AIM OF THE TASK: Turn the stretch of material from the line containing "Given: Select the" through the line containing "Looking at the" into a JSON list of strings, one string per line, with blank lines and pictures left out.

MATERIAL FOR THIS TASK:
■ ■ ■

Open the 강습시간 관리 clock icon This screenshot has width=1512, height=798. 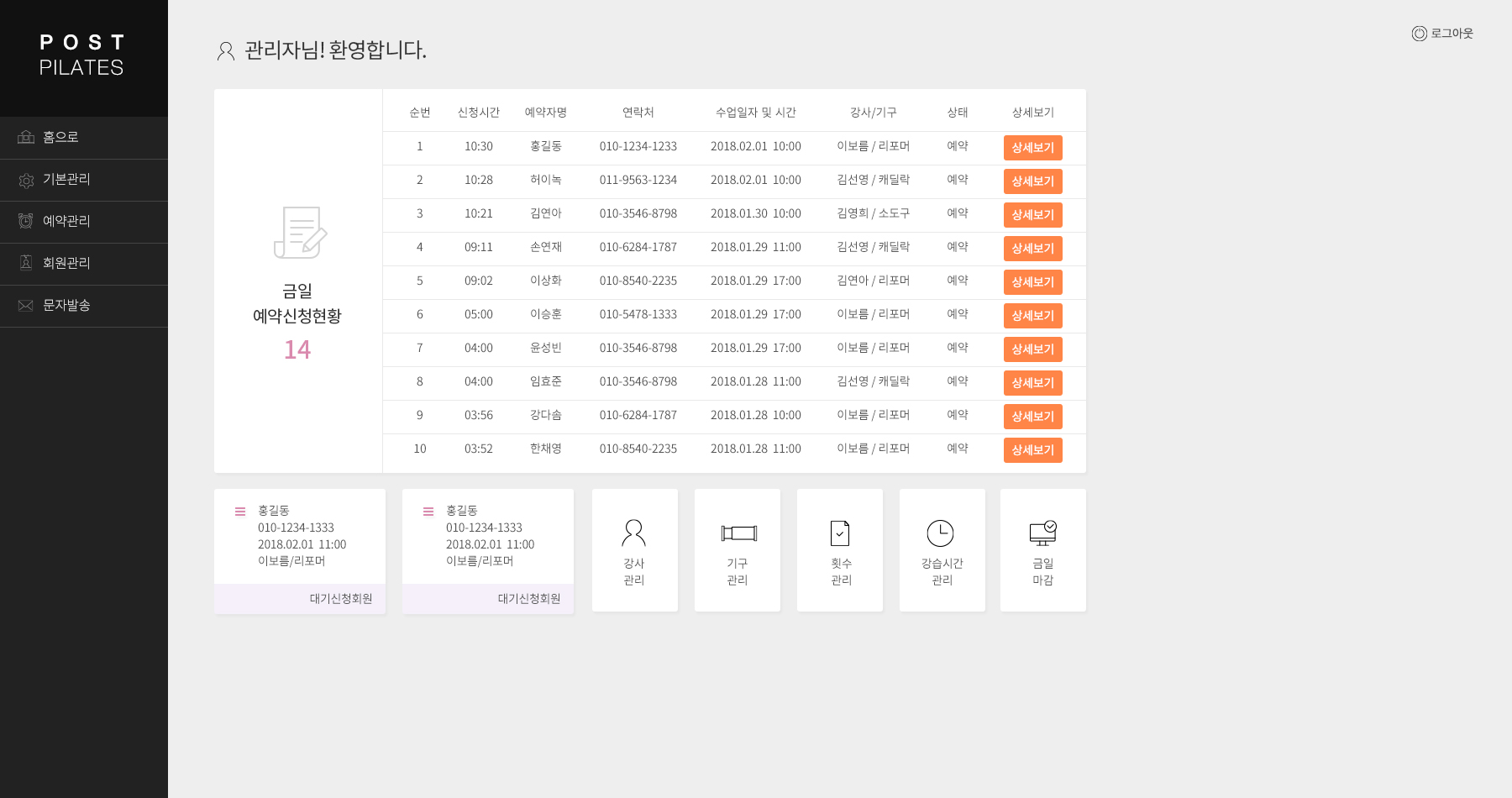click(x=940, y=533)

■ ■ ■

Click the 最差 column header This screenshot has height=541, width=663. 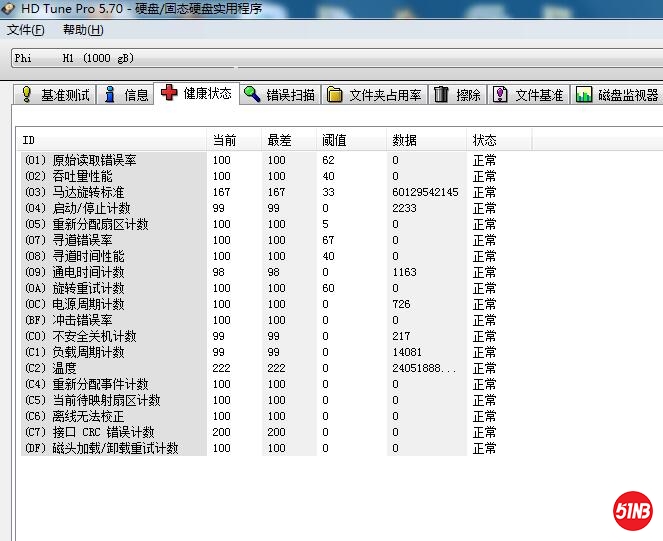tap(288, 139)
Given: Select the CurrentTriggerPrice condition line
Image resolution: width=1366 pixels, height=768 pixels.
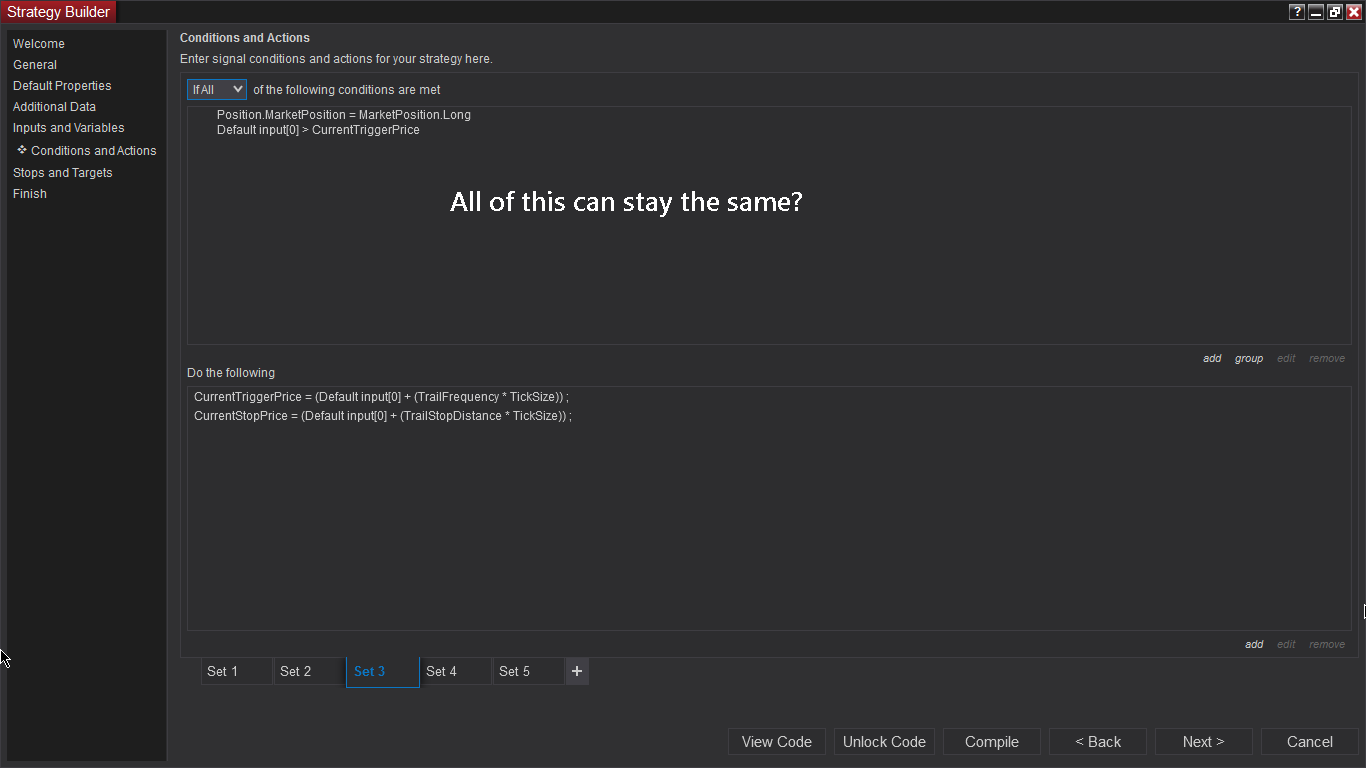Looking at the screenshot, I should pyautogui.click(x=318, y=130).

■ ■ ■

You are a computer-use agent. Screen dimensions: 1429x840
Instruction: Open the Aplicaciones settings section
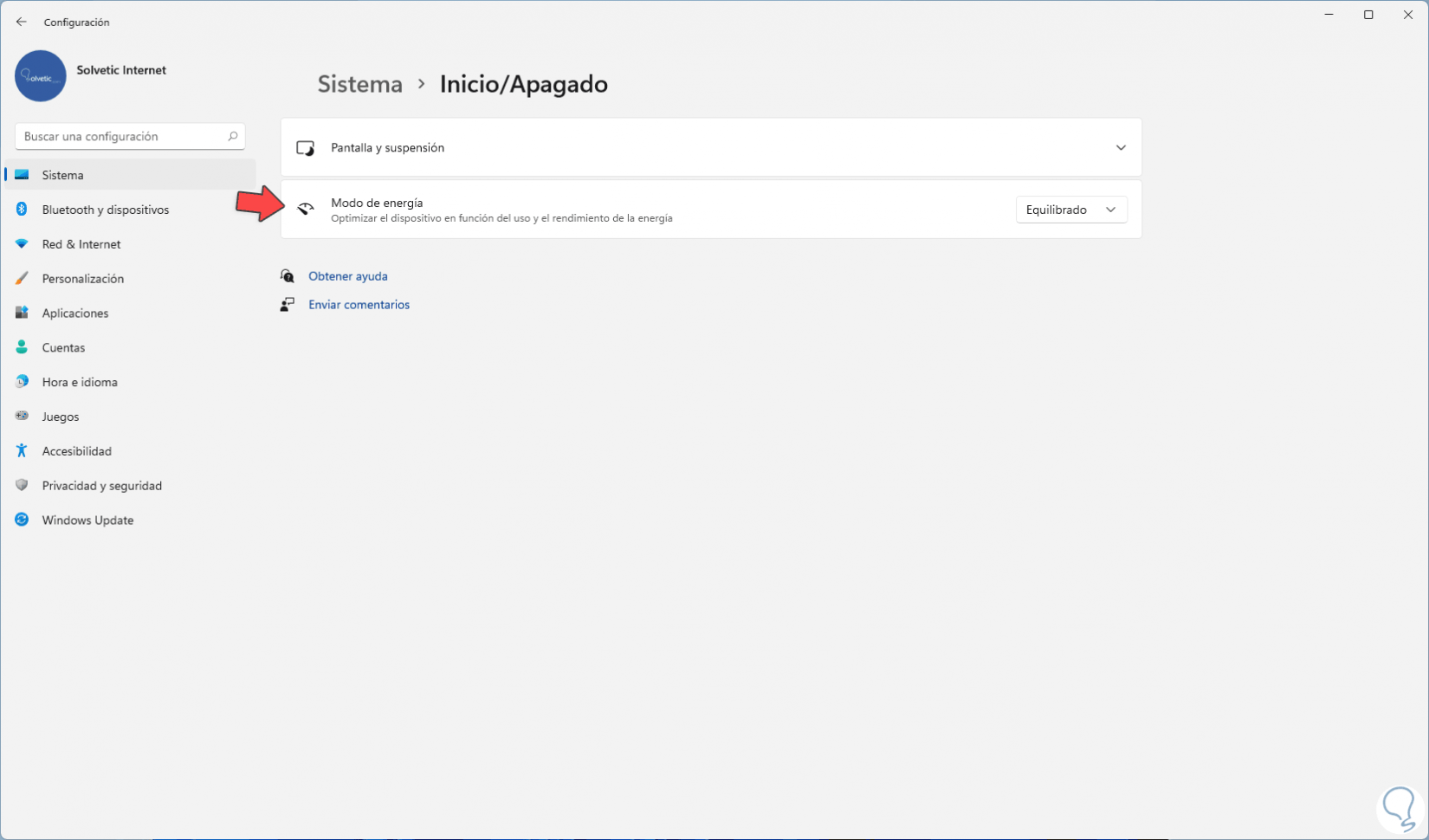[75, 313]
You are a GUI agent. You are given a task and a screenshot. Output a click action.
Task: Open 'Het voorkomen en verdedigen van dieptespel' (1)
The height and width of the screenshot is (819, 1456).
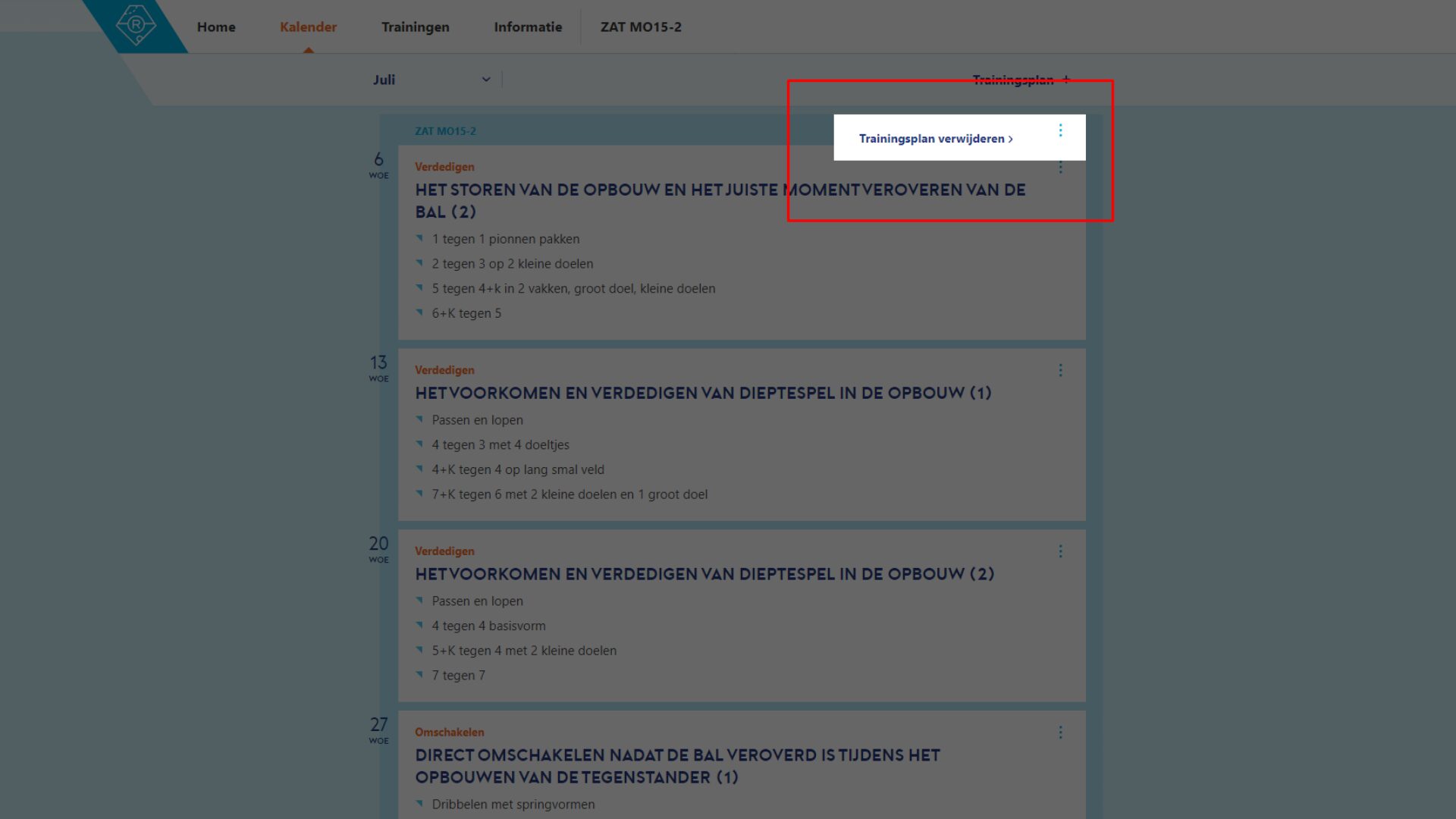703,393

■ ■ ■

RESULT OF THIS EXERCISE:
[
  "Given: Select the CurrentTriggerPrice condition line",
  "Image resolution: width=1366 pixels, height=768 pixels.",
  "Looking at the screenshot, I should pyautogui.click(x=318, y=130)."
]